Adams dijo que los PEID son los primeros que sufren el impacto del cambio climático, “ya sea por eventos climáticos extremos, el aumento del nivel del mar u otras cuestiones que, básicamente, afectan la forma en que creamos riqueza para repartir entre nuestro pueblo”.[related_articles]

“No tenemos grandes recursos naturales que podamos comenzar a explotar ni grandes poblaciones para tener economías de escala, así que tenemos que mirar las cosas que podemos ofrecer y crear un marco que sea más conducente para estas cuestiones”, aseguró a IPS.

Al recordar la devastación que causaron las fuertes lluvias a su isla, que asolaron también Dominica y San Vicente y las Granadinas en la víspera de la Navidad de 2013, el primer ministro de Santa Lucía, Kenny Anthony, dijo que la cuestión es durante cuánto tiempo los PEID tendrán que seguir presionando para lograr que se acepte a escala internacional un enfoque diferenciado en lo que respecta a la asistencia a los pequeños estados.

“Miren Granada, donde en septiembre de 2004 el huracán Iván dejó daños bien por encima de los 1.000 millones de dólares, o casi 200 por ciento de su PIB”, indicó. “Puede ir a casi todos los países del Caribe y verá el impacto de los eventos climáticos extremos”, remarcó.

Pero esos no son los únicos problemas que afronta la región, alertó.

“Hemos visto la destrucción que causó el terremoto que sacudió a Haití en 2010 y el desastre volcánico de Montserrat.

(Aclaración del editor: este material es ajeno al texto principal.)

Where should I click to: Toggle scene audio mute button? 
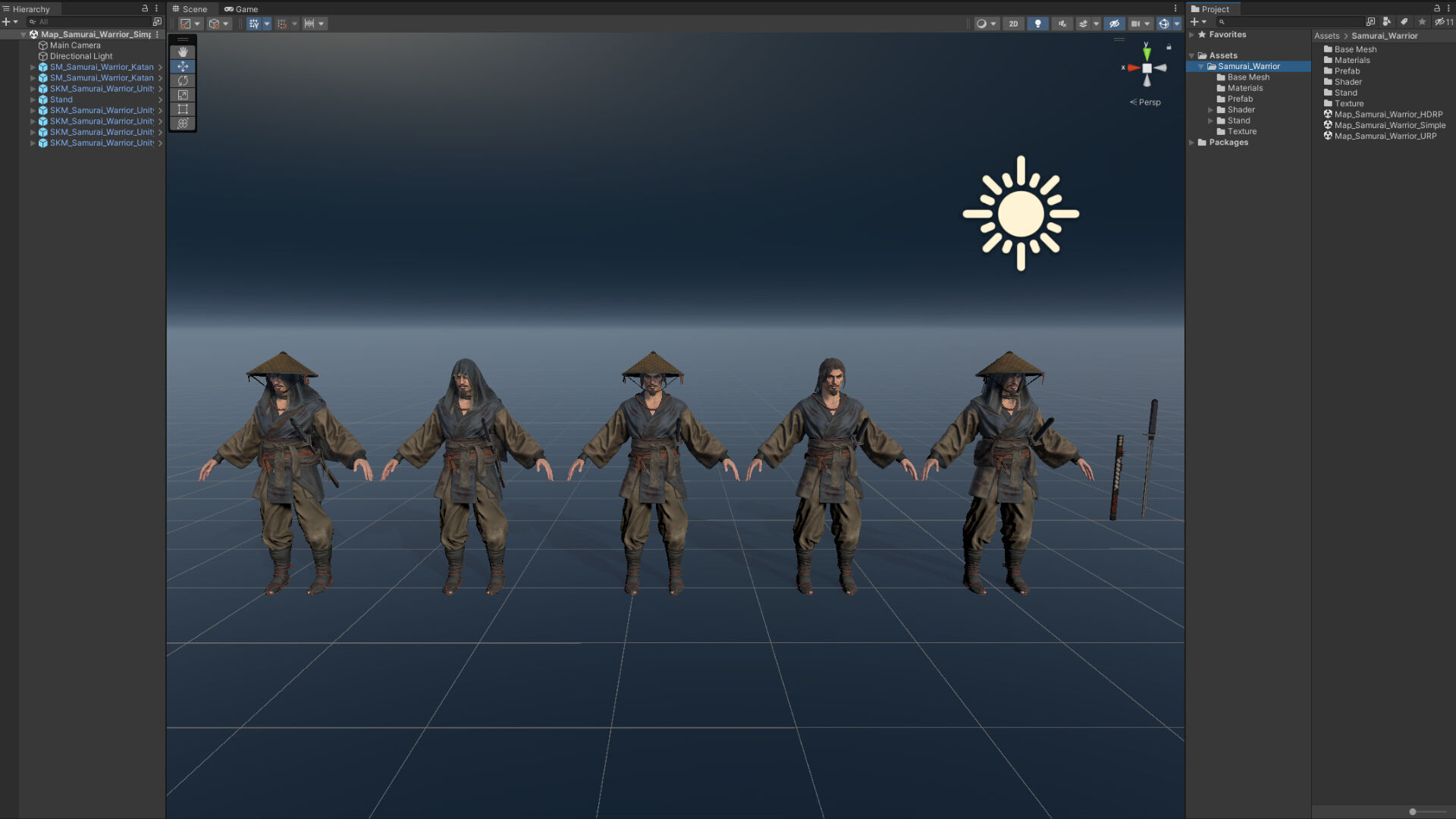point(1062,24)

Nos han advierten de que habrá ‘uno grande’, un sismo con un inmenso poder de destrucción”, añadió.

“Antes de las calamidades, suelen haber muchas promesas, pero pocas se concretan”, apuntó.

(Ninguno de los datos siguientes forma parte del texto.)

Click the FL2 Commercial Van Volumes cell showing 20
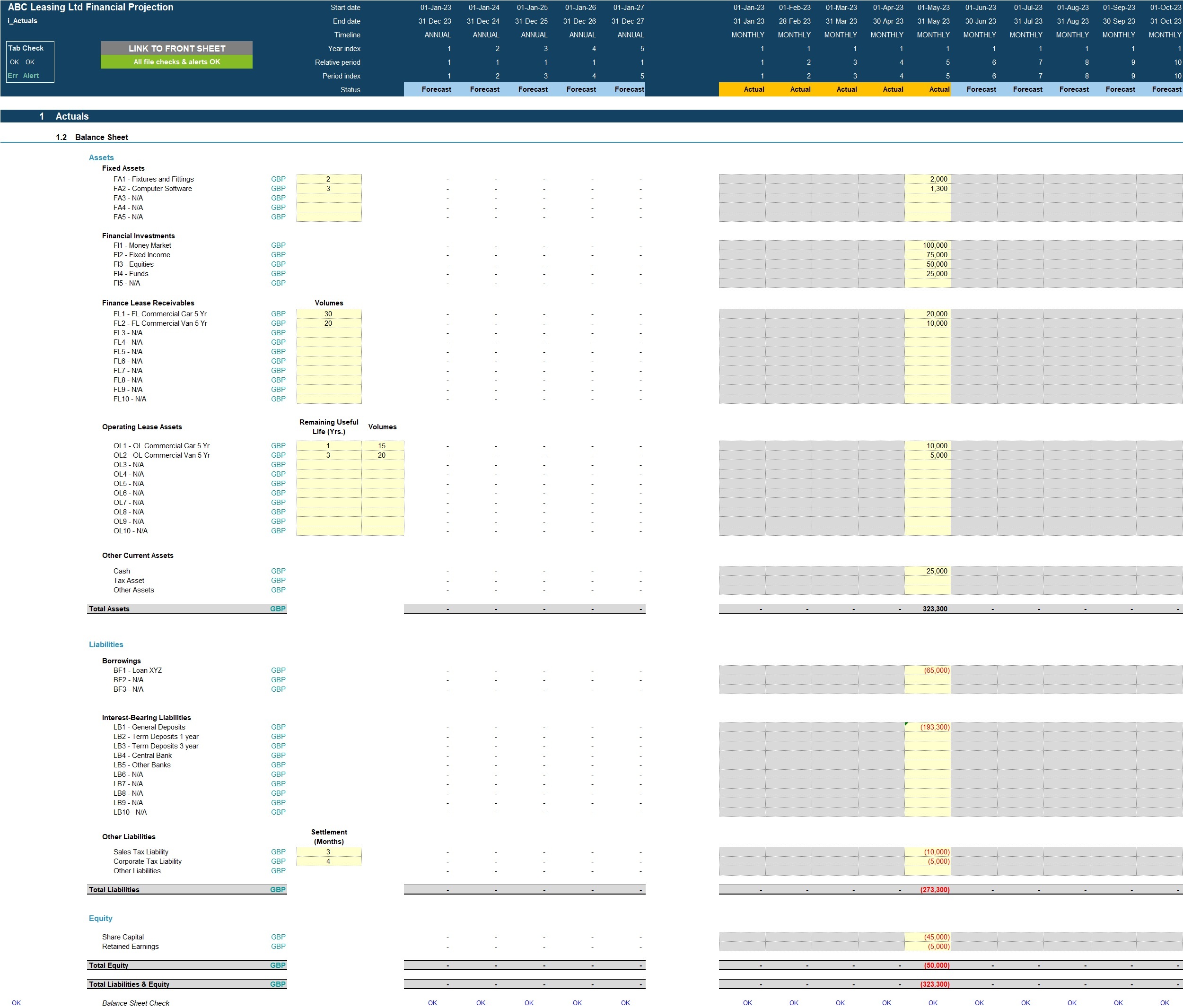 (328, 323)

La realidad del cambio climático debe catapultar a los PEID a encabezar la adaptación al fenómeno, “porque somos prácticamente poblaciones costeras amenazadas por el aumento del nivel del mar, la decoloración de los corales y la desertificación”, remarcó.

“El imperativo económico y ambiental es que nos comprometamos con más fuerza con las energías renovables y la eficiencia energética”, subrayó Anthony.